§ WORK TO DO: Print everything in the rows below, from the line containing "At what coordinates should I click to accomplish: Select" down to the line containing "Action: click(1488, 346)", with both of those lines included and nothing changed.

··· GIVEN RECORDS

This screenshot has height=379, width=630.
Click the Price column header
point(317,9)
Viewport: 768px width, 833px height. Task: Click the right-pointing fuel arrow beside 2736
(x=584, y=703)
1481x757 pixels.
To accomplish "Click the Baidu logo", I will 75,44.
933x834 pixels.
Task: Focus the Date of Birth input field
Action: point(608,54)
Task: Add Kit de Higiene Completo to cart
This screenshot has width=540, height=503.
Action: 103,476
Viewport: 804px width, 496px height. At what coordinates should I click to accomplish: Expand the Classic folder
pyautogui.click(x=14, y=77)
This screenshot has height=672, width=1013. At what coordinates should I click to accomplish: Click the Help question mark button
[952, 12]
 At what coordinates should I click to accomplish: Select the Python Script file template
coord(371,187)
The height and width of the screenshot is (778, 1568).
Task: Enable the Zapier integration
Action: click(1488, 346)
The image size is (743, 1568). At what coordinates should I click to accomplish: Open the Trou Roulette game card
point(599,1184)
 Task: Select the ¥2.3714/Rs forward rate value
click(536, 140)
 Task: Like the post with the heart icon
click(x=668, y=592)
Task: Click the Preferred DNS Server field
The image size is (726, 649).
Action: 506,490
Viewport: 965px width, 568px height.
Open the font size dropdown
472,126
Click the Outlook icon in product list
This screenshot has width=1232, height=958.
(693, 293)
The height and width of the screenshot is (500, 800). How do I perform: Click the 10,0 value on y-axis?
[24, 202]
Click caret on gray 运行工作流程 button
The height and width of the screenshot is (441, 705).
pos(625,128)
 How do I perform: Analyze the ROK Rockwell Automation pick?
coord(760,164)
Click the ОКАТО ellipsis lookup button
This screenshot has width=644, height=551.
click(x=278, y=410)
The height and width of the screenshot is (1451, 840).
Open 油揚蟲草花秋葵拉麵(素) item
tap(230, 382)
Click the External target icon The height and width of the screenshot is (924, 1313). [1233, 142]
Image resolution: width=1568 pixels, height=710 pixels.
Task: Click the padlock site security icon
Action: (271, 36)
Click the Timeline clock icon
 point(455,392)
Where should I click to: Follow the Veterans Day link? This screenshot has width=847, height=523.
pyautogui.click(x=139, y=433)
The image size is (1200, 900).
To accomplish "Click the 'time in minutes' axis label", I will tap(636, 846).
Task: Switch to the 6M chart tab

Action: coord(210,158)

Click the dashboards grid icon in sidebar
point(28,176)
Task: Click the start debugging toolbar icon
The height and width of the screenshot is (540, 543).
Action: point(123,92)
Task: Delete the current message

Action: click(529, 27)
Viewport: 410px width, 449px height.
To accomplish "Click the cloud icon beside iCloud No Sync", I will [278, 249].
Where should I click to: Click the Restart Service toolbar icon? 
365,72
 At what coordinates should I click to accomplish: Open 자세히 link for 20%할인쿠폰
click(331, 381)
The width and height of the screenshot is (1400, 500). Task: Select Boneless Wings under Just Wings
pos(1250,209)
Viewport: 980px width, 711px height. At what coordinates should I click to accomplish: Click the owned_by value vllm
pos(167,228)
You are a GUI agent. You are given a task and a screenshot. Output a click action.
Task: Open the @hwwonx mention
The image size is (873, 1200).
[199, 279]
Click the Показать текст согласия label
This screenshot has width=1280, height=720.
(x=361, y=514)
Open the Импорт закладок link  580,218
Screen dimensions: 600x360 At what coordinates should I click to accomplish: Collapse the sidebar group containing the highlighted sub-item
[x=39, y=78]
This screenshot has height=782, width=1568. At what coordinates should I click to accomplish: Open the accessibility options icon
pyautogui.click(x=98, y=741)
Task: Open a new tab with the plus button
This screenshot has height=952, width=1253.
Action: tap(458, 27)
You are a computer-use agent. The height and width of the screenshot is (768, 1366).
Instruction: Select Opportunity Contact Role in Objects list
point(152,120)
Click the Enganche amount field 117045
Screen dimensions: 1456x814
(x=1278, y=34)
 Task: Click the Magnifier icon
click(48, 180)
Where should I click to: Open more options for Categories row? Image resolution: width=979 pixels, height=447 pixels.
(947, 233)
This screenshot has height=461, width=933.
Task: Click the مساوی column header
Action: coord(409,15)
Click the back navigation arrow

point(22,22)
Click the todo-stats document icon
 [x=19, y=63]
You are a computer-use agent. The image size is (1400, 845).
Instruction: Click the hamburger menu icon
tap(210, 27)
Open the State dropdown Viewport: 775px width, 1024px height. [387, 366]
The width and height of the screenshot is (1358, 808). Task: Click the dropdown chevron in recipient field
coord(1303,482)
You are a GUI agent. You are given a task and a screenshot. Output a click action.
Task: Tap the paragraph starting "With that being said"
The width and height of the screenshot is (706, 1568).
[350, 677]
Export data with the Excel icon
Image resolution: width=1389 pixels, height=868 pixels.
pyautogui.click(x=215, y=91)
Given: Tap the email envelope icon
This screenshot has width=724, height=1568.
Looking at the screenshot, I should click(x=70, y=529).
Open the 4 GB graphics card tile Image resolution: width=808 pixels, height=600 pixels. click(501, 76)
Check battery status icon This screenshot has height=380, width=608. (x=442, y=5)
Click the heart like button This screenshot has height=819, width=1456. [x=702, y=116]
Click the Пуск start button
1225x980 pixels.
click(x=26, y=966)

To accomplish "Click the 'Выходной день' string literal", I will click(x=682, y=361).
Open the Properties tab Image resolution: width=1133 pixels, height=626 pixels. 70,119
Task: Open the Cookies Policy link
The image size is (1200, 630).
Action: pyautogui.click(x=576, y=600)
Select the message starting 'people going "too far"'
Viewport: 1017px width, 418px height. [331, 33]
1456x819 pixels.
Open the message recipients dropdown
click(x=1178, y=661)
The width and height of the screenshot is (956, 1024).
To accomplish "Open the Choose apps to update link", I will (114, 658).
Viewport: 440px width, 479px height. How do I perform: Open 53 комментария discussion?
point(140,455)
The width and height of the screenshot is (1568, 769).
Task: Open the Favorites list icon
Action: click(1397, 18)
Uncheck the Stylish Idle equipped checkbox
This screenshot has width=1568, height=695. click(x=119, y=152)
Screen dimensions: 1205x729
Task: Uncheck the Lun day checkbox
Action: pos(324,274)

······

§ FINAL RESULT:
 At what coordinates should I click to accomplish: Select the Python Script file template
coord(371,187)
The height and width of the screenshot is (778, 1568).
Task: Enable the Zapier integration
Action: click(1488, 346)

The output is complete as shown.